Yazar Prof. Dr. İbrahim Kafesoğlu'nun kaleme aldığı SULTAN MELİKŞAH DEVRİNDE BÜYÜK SELÇUKLU İMPARATORLUĞU kitapta yazan bilgiye göre Malazgird meydan muharebesinin (26 Ağustos 1071) gerek Türk tarihi gerekse dünya tarihi bakımından hâiz olduğu büyük ehemmiyet artık anlaşılmış bulunuyor. Muhteşem Bizans imparatorluğunu temellerinden sarsan ilk büyük darbe olan bu savaş, milletimize yeni, fakat ebedî bir vatan sağlayan büyük zafer; Anadolu'da, Afrika sahillerinde, Balkanlar'da, Avrupa'da sayısız galibiyetlerimizin müjdecisi; İslâm-Türk fütuhatının birinci derecede muazzam başarısı olmuştur. Bu zafer neticesinde Türkleşen Anadolu, Türk milletinin mukadder tarihî rolünü oynaması hususunda icap eden siyasî, içtimaî ve kültürel cehidlere tükenmez bir kaynak teşkil etmiş ve MüslümanTürk hamlelerinin ihtiyaç gösterdiği iradenin nâzımı olan millî ve mukaddes toprak haline gelmiştir.

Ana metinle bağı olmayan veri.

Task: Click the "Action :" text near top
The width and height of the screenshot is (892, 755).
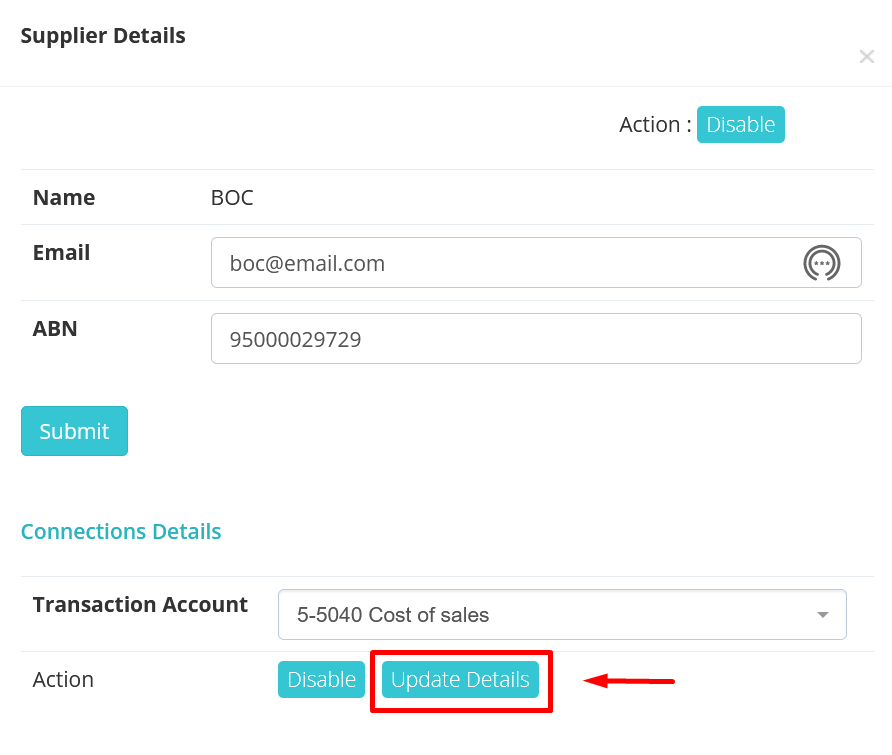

SULTAN MELİKŞAH DEVRİNDE BÜYÜK SELÇUKLU İMPARATORLUĞU kitapta yazan bilgiye göre ak haline gelmiştir. Bütün Türk tarihinin seyrini Malazgird savaşı hatt-ı fasıl olmak üzere ikiye ayırmak mümkündür. Bu savaştan evvel olup, mevcut yazılı vesikaların şehadetine göre, Milâddan önce dördüncü asra kadar giden kısımda, umumî durumu ile, istep kültüründe bulunan Türkler idarî ve askerî teşkilât sahalarında Atlı İstep Kültürünün en tipik mensuplarından biri olarak görünürler.